During the remainder of this century the demand for commercial baseload power is forecast to grow dramatically in all regions of the globe, with the exception of the developed countries, such as the U.S., Japan, France, and others. In the latter regions, use of electrical power is forecast to increase, but much more slowly, due to ongoing improvements in the efficiency of energy use per unit economic activity. In the longer term, the recent study found that SPS-ALPHA could deliver baseload power at a cost of about 10 cents per kilowatthour. Stepping stones to this far-term vision include both premium niche markets on Earth, as well as the real need for affordable space solar power for in-space applications.
Space missions have always been “power paupers”—constrained in design choices due to limited power availability and the high cost of that power. As a result, there are a wide variety of potential benefits that large and affordable space solar power technology and systems—such as SPS-ALPHA—could establish for prospective future space applications. The range of these potential non-SPS applications includes: solar electric power and propulsion for robotic and human exploration missions, power for lunar and planetary surface operations, power for large Earth-orbiting platforms, and systems for future exploration of the outer planets.
A broad range of technical challenges must be addressed in order to establish the economic feasibility of SPSALPHA, and, if appropriate, to subsequently proceed with development. However, the hyper-modular architectural approach to space systems embodied by the SPSALPHA concept appears to be technically feasible and may be broadly important for future space missions.
A key deliverable from the 2011-2012 NIAC Phase 1 project was a roadmap that presented a credible path forward for SPS-ALPHA and the hyper-modular architectural approach.
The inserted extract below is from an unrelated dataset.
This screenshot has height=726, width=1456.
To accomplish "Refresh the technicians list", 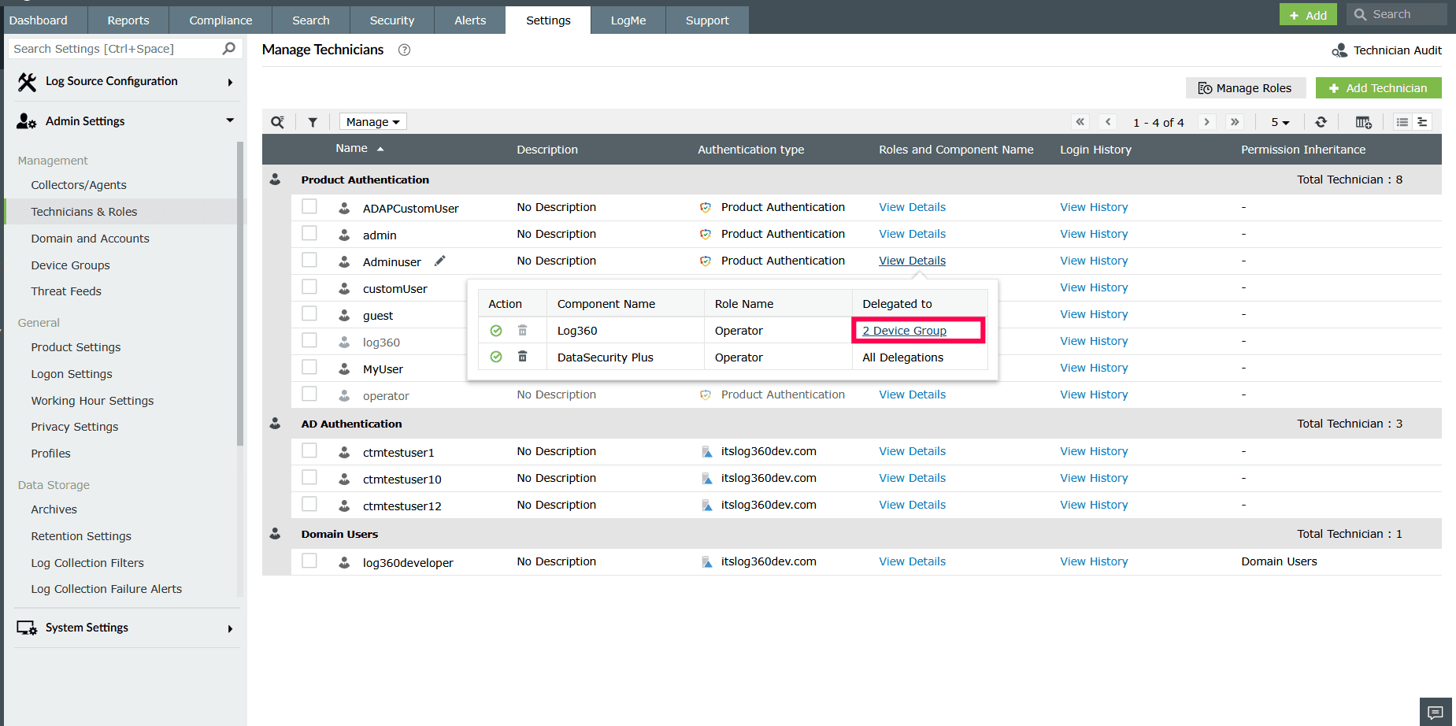I will [1321, 122].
Elements of this roadmap included: early advanced concepts study projects (including this NIAC Phase 1 project); continuing SPSALPHA and supporting infrastructure concept studies and related advanced technology research projects; ongoing focused technology research and development to realize continued improvements in the efficiency, operating temperature, and mass of key devices (and enable evolutionary commercial viability for large-scale space solar power in terrestrial markets); a regular series of systems-level technology flight demonstrations, targeting design reference missions with strong nearer-term space applications and culminating in a large-scale pilot plant SPS-ALPHA demonstration in GEO; and orchestrated development of supporting infrastructures and derived space applications.
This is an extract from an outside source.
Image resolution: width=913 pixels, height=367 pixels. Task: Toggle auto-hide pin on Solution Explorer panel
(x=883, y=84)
During the past 40 years, space solar power for Earth has remained little more than a vision. Power for space missions has remained both scarce and expensive: Most satellites operate on less power than what is needed to run a typical home in the U.S., many on considerably less. The SPS-ALPHA concept represents a very different architecture for space solar power, involving a hypermodular approach in which all platform elements can be mass produced, and none are larger than a “small sat.”
If SPS-ALPHA can be developed, solar power from hundreds of megawatts to hundreds of gigawatts could be harvested in space and delivered efficiently and affordably to markets on Earth, and could enable energyrich operations throughout the inner solar system—transforming all aspects of government and commercial space activities.